Required task »
Copy the rows from the line containing "Where should I click to: Click basop32.c:2340" down to the line containing "Action: [674, 249]", swapping "Given" for "Goal" and leaving everything else the same.

Supplied material »
☆ ☆ ☆

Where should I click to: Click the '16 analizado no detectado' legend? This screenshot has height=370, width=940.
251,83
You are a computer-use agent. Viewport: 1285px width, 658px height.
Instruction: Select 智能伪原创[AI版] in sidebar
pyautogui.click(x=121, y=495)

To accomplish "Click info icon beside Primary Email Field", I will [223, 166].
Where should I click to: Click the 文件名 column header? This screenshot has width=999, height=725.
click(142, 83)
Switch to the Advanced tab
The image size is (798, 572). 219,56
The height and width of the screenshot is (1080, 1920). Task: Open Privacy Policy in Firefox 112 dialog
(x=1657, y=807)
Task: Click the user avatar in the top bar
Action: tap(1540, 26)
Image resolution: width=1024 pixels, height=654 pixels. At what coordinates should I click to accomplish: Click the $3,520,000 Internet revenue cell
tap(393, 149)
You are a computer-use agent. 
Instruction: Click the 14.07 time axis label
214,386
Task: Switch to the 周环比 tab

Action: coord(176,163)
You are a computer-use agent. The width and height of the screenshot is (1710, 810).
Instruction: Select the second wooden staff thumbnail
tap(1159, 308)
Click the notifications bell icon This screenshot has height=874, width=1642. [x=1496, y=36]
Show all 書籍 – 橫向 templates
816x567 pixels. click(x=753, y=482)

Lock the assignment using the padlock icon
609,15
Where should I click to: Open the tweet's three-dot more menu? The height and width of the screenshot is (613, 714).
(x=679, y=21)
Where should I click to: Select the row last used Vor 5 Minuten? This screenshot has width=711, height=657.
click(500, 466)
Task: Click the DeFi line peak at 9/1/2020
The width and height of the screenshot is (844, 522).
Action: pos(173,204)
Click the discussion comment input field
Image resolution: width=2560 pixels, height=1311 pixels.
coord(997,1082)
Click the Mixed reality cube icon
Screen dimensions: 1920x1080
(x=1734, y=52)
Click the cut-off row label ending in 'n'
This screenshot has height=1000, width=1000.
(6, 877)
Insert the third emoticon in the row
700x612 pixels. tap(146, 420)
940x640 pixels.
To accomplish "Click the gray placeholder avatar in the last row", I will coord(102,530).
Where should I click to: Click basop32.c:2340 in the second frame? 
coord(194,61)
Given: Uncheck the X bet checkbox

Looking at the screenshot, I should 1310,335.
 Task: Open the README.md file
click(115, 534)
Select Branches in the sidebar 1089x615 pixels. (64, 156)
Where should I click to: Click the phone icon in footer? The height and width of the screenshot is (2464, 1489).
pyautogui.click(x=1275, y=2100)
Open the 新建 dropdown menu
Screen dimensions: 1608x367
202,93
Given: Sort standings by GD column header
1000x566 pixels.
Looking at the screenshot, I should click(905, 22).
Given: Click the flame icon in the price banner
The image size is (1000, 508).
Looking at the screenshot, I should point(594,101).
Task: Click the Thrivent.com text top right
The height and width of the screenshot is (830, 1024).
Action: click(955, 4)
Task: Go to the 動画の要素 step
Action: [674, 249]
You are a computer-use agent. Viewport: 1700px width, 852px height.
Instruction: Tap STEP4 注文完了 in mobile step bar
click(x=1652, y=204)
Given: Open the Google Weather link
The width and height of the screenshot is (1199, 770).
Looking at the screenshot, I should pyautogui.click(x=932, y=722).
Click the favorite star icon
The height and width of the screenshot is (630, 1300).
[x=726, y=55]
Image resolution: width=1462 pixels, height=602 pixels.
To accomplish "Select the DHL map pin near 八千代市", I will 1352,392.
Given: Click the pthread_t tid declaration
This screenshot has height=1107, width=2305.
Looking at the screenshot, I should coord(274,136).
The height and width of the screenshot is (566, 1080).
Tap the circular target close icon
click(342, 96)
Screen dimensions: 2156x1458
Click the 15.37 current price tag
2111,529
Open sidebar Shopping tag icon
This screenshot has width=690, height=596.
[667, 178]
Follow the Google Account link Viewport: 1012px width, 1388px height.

☆ ☆ ☆

Final result »
Where should I click to: Click basop32.c:2340 in the second frame? 
coord(194,61)
Goal: Uncheck the X bet checkbox

Looking at the screenshot, I should 1310,335.
 Task: Open the README.md file
click(115, 534)
Select Branches in the sidebar 1089x615 pixels. (64, 156)
Where should I click to: Click the phone icon in footer? The height and width of the screenshot is (2464, 1489).
pyautogui.click(x=1275, y=2100)
Open the 新建 dropdown menu
Screen dimensions: 1608x367
202,93
Goal: Sort standings by GD column header
1000x566 pixels.
Looking at the screenshot, I should click(905, 22).
Goal: Click the flame icon in the price banner
The image size is (1000, 508).
Looking at the screenshot, I should point(594,101).
Task: Click the Thrivent.com text top right
The height and width of the screenshot is (830, 1024).
Action: click(955, 4)
Task: Go to the 動画の要素 step
Action: [674, 249]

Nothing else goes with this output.